アップルは、6月に開催したWWDC22にて、iOSのカーインフォテインメント連携機能「CarPlay」の次世代バージョンを発表した。
カンファレンス内では、自動車のコンソールにあるタッチスクリーンだけでなく、インパネやそれに連なるダッシュボード内の画面まで表示領域に取り込み、速度や水温・油温、燃料といった計器類の表示、ラジオやエアコンの操作までサポートすることを明らかにした。
そこでチラリと触れられたのが、次世代CarPlayでは「給油」アプリと「運転タスク」アプリの2種類が、新たにCarPlay用アプリとして提供されるということだった。詳しい機能の紹介はなかったものの、給油アプリに関しては運転中にガソリンスタンドの位置を調べられる機能を提供するというのがもっぱらのうわさだった。
しかし、今回Reutersが報じたところでは、どうやらCarPlayを使用しているクルマがガソリンスタンドで給油した際、CarPlayのタッチ画面から燃料代金を支払えるということのようだ。

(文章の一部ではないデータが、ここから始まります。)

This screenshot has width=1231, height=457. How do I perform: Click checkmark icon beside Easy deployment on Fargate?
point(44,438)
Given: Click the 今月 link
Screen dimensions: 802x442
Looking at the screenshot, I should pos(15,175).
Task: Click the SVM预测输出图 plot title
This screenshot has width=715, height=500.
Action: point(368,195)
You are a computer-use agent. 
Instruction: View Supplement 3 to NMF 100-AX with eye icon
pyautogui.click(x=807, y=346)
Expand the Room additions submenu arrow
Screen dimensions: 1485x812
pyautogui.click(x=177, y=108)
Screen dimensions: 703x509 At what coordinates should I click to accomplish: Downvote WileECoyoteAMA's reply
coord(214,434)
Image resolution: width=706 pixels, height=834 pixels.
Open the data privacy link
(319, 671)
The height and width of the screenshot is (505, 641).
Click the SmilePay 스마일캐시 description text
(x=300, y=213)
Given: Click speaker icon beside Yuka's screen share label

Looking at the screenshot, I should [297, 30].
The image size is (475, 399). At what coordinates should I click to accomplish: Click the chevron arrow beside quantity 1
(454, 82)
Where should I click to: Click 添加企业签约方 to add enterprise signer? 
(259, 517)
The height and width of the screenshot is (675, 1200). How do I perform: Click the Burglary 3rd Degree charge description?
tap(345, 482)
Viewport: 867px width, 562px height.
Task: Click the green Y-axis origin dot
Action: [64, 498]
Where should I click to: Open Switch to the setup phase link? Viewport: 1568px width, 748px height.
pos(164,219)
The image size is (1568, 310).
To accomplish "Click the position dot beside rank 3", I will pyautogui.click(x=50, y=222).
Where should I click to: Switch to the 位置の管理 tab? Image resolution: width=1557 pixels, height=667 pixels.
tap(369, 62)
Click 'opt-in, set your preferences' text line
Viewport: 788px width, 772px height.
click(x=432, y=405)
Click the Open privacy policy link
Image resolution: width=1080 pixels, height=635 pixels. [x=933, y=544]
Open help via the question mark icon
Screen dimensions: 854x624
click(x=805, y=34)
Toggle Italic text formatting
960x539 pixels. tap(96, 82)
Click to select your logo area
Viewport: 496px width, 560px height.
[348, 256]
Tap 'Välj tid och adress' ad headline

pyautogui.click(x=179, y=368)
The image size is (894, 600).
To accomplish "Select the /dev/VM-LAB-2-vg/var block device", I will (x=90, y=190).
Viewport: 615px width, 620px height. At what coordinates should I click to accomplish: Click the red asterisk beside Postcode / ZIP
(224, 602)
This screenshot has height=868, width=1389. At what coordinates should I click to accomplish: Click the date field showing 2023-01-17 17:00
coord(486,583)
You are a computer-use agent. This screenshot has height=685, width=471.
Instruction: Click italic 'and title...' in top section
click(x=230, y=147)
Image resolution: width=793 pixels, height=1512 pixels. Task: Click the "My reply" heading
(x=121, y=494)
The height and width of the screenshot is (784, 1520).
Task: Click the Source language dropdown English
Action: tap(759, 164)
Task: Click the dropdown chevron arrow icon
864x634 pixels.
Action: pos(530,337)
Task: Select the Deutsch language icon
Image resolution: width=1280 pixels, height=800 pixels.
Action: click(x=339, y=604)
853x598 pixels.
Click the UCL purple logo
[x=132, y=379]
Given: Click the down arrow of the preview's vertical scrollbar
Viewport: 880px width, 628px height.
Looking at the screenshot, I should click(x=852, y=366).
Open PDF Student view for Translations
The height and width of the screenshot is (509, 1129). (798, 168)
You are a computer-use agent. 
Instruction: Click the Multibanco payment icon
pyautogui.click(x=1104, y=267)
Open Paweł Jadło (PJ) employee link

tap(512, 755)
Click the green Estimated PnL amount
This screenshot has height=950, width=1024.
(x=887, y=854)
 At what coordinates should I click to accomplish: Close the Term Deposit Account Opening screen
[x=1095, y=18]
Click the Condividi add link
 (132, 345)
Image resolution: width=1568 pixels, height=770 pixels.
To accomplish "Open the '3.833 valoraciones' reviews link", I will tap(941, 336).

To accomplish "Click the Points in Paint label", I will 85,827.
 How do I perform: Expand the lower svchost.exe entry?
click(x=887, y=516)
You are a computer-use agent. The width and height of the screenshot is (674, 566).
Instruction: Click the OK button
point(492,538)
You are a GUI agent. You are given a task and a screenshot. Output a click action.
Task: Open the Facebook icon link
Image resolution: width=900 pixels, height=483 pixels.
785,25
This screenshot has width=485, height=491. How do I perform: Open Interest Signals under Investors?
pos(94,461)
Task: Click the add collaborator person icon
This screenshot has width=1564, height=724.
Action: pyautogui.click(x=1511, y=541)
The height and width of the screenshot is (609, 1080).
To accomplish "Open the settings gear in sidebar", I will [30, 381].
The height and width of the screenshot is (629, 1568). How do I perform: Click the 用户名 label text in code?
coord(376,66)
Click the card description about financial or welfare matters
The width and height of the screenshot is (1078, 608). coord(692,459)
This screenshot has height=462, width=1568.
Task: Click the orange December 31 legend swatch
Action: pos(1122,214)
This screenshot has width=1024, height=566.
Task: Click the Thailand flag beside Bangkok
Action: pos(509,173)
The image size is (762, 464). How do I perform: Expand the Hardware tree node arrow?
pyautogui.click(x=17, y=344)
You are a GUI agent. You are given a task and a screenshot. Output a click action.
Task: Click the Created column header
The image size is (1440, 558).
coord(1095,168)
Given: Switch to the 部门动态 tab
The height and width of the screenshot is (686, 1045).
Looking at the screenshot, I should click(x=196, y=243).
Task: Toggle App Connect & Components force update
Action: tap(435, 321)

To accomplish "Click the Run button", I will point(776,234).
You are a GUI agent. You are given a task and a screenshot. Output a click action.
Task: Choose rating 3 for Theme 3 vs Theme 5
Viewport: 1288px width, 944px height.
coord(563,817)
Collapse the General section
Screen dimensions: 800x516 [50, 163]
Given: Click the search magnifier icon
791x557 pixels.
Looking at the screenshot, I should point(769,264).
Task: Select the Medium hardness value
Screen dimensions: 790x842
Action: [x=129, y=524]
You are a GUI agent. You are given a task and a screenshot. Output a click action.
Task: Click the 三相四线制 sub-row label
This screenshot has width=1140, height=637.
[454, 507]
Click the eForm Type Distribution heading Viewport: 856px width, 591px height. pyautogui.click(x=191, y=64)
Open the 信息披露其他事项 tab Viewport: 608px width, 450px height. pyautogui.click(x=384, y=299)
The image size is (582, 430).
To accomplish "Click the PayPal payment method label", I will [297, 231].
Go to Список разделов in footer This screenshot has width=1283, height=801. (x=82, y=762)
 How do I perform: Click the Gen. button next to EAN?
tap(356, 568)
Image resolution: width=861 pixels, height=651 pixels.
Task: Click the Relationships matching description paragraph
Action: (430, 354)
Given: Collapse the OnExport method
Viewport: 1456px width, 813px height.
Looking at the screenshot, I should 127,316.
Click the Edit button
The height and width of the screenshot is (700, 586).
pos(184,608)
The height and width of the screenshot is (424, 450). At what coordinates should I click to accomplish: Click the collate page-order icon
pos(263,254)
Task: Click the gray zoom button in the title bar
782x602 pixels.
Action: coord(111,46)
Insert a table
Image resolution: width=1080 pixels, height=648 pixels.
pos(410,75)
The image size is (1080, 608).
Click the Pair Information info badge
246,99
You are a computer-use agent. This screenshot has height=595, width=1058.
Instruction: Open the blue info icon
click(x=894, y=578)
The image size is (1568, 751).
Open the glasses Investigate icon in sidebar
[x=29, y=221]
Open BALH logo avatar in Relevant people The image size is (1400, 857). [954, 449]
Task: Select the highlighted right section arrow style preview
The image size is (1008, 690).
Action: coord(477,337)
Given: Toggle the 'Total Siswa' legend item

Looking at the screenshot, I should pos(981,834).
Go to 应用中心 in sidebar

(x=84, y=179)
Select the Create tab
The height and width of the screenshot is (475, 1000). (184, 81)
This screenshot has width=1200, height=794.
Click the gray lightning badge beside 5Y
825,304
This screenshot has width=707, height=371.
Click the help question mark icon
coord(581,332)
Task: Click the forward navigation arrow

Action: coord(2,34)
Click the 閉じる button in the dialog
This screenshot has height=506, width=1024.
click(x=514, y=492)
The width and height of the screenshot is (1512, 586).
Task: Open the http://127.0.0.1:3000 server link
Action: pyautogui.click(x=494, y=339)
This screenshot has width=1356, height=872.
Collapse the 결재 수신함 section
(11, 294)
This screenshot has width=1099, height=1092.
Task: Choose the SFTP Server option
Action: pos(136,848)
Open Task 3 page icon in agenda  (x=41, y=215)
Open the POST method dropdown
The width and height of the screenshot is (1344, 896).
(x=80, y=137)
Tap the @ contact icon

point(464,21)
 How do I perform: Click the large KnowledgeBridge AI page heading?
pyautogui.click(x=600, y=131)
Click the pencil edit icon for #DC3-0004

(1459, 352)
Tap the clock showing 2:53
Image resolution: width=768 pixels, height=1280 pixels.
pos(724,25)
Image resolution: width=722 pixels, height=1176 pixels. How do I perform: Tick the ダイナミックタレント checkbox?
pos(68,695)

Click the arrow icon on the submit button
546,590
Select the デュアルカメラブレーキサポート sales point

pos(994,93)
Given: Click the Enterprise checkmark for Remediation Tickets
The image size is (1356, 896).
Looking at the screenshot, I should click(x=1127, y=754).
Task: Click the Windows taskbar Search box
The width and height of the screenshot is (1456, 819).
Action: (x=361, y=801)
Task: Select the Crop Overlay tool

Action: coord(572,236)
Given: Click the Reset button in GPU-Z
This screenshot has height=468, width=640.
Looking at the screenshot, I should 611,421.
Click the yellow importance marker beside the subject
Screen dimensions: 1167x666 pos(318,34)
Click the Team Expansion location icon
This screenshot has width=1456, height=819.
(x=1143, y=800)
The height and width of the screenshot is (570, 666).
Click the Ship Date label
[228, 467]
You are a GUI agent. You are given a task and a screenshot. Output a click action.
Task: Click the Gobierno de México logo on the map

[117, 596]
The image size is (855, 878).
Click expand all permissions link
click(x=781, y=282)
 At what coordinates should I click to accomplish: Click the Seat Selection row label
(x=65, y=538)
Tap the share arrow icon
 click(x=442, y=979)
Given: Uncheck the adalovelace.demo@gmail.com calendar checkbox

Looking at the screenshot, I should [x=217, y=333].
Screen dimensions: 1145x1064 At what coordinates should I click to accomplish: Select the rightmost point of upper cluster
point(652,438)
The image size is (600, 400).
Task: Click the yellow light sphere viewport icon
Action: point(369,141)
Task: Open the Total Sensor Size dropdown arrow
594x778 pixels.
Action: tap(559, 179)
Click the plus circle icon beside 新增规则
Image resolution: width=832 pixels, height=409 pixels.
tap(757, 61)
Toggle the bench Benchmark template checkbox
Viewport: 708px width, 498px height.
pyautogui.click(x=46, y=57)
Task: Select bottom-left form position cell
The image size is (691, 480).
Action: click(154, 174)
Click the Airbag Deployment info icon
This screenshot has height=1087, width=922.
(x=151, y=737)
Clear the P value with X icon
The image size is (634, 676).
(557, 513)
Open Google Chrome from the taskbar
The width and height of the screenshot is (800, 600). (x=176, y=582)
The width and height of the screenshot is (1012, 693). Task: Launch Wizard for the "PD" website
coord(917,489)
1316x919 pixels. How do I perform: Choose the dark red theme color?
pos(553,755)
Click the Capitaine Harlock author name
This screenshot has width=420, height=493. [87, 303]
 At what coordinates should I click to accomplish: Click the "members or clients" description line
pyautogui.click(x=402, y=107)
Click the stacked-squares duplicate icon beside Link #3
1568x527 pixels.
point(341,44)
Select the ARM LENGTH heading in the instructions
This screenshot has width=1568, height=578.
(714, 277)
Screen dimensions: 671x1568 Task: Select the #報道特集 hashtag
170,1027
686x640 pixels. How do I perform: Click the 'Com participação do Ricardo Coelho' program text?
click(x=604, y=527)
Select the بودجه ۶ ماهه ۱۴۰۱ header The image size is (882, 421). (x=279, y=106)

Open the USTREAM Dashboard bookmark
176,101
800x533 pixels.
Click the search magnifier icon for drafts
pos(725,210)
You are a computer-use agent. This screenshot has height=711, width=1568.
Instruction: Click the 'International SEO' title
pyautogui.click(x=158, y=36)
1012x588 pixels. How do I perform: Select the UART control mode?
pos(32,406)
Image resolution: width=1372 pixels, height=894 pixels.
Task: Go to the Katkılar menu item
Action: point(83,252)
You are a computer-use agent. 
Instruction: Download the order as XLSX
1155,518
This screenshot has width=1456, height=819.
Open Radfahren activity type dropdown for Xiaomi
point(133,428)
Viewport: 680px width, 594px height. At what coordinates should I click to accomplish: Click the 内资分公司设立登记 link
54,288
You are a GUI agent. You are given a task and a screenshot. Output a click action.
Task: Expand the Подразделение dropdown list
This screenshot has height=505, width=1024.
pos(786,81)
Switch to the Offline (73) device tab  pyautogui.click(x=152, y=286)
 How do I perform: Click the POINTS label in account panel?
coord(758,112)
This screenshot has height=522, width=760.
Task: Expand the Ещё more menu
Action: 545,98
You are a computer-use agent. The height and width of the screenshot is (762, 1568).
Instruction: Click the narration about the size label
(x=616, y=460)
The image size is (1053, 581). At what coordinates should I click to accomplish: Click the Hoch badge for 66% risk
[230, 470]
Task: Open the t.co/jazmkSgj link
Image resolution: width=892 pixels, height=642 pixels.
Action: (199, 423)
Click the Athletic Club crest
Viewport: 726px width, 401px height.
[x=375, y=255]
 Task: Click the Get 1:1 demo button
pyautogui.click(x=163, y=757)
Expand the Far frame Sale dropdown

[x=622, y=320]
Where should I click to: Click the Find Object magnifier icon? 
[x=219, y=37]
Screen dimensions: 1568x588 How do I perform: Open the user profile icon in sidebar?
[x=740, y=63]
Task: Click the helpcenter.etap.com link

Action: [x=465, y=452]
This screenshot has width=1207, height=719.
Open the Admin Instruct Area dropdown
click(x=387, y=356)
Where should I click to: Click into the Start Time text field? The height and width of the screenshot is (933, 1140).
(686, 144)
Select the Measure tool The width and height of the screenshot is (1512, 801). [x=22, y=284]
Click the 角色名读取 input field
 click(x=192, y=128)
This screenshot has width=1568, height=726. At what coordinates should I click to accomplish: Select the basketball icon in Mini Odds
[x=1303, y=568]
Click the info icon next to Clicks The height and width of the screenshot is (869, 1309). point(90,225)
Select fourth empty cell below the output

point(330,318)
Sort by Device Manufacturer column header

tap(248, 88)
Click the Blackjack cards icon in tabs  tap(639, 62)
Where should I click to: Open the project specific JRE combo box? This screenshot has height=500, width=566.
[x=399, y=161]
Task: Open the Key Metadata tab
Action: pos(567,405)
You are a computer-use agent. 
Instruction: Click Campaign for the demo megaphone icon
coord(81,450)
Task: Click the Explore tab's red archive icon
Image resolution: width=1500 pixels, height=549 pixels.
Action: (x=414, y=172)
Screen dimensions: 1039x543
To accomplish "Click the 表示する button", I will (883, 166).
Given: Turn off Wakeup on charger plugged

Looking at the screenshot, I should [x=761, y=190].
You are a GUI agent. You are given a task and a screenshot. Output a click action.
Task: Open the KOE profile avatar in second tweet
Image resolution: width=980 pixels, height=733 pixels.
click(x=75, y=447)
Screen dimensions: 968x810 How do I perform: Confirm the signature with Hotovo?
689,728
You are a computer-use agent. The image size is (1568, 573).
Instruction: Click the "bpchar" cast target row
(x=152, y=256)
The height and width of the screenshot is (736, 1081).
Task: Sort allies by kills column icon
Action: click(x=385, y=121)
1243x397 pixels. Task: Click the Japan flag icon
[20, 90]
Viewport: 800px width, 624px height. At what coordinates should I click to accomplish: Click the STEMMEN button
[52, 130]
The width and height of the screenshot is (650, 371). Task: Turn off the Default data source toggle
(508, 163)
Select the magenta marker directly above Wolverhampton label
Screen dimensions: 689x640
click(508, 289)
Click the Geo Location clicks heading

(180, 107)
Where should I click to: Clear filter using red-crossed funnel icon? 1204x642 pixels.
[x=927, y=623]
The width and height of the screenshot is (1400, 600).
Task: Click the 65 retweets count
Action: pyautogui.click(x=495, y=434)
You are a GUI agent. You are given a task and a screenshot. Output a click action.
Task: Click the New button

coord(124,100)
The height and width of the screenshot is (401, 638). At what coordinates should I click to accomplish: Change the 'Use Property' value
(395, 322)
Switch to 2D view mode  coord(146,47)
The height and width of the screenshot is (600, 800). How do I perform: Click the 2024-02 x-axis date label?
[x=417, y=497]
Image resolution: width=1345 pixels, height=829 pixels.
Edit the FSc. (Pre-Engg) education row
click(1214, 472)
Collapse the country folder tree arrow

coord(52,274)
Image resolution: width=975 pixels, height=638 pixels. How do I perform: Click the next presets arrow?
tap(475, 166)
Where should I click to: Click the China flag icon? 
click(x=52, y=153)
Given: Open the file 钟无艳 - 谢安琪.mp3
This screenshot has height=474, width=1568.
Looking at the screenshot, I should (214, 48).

これについて、米国内に1,600か所の給油所を持つHFシンクレアは「今後数か月のうちに詳細を発表予定」と述べたとのこと。HFシンクレアのマーケティング担当上級副社長、ジャック・バーガー氏の「消費者がカーナビ画面からシンクレアのスタンドに移動し、燃料を購入できるというアイデアに興奮している」というコメントを伝えている。
Engadgetによると、CarPlayから燃料代金の支払いを行うには、ガソリンスタンド運営企業のアプリをiPhoneにダウンロードし、決済情報をあらかじめ設定しておく必要がある。するとドライバーはCarPlayのナビ画面から給油アプリを開き、給油後に支払い処理を行えるようになるとのことだ。
なおCarPlayは、(米国では)電気自動車の充電ステーションにおける支払いや、駐車料金、食べ物の注文なども可能になっている。
アップルは独自の自動運転EVを開発しているとの噂が絶えないが、Reutersはソフトウェア企業AsymcoのアナリストHorace Dediu氏の言として、「アップルはCarPlayについて自動車メーカー、開発者、ユーザーのいずれにも課金していないが、CarPlay対応自動車は数百車種にのぼっている。自動車が走るコンピューターになりつつあるなか、ビジネス上の観点で言えば、アップルはトップを走っている」というコメントを伝えている。
一方でAndroidでCarPlayと似た機能を提供するAndroid Autoも、5月にUI改善を含む大きなアップデートを実施している。今後ますますカーインフォテインメントとスマートフォンの融合が進みそうだ。